** WORK INSTRUCTION **
Leaving out the pictures, restate each record below word for word.

Saved entries:
--- START ---
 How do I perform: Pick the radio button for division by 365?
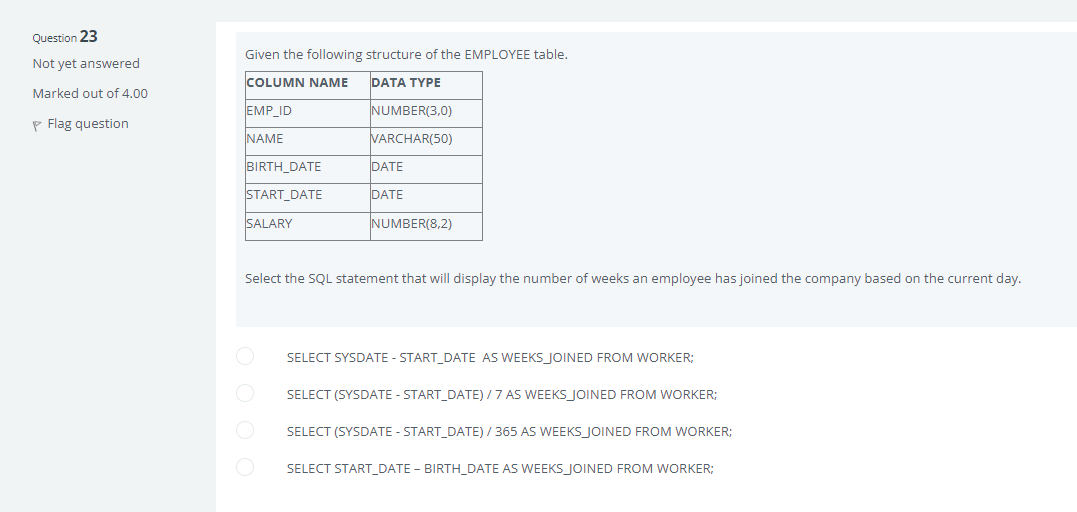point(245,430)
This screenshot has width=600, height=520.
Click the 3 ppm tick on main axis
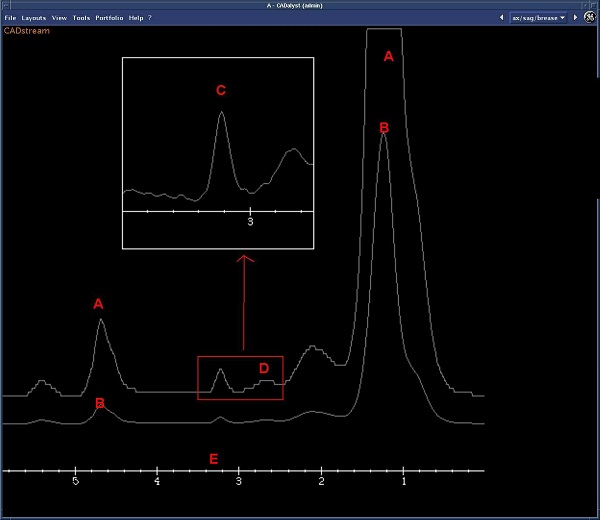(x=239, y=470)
--- END ---
** YOUR RESPONSE **
 How do I perform: Pick the radio button for division by 365?
point(245,430)
This screenshot has width=600, height=520.
Click the 3 ppm tick on main axis
(x=239, y=470)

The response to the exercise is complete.